> What to work on:
Copy out every line of the data where the word "computer" is found.

> Records to use:
= = = =
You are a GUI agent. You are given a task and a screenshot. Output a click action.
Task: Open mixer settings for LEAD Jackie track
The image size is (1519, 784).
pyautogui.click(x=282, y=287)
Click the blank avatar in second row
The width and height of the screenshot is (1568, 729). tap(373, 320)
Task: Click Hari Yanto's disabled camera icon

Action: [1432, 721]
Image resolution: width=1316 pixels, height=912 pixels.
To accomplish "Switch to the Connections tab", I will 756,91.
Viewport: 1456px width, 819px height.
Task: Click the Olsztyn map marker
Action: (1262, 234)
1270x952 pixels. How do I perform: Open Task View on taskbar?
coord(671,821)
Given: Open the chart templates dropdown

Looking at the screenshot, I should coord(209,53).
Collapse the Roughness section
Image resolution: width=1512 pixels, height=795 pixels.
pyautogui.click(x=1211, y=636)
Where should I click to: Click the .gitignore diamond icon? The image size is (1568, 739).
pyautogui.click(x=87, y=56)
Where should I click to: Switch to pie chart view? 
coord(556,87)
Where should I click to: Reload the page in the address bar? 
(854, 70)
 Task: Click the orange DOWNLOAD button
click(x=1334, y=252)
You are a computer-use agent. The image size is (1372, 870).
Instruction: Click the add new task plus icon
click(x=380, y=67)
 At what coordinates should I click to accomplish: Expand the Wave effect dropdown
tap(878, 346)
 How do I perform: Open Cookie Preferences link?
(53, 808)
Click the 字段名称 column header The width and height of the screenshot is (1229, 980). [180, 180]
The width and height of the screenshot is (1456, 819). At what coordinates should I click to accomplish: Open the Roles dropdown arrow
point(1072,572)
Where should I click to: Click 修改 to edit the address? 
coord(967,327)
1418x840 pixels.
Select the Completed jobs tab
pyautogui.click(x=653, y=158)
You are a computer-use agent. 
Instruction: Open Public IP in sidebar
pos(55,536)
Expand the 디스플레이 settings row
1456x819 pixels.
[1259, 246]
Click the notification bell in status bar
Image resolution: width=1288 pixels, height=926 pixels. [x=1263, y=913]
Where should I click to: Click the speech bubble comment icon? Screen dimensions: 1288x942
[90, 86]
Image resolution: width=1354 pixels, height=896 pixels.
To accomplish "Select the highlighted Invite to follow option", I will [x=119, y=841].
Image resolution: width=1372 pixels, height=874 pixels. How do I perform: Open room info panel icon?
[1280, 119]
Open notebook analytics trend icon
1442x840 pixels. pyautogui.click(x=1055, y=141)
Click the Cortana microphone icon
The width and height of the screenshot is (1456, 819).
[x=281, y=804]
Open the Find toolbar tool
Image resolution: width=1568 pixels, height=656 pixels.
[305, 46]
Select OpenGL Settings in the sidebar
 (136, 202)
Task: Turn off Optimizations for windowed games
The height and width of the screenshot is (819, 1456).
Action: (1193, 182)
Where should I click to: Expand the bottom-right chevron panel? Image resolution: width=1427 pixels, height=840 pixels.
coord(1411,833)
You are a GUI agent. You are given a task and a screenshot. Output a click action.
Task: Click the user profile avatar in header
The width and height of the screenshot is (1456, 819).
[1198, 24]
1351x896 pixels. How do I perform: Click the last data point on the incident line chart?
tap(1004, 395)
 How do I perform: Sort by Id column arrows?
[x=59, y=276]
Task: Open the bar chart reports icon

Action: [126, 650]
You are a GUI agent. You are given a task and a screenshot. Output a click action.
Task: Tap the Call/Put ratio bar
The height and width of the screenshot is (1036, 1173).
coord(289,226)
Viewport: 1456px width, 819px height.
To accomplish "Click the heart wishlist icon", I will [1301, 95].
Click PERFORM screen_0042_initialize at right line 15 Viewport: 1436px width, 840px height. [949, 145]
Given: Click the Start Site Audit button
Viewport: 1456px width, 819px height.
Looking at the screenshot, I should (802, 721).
= = = =
> Reply:
You are a computer-use agent. The image size is (1372, 870).
You are a computer-use agent. 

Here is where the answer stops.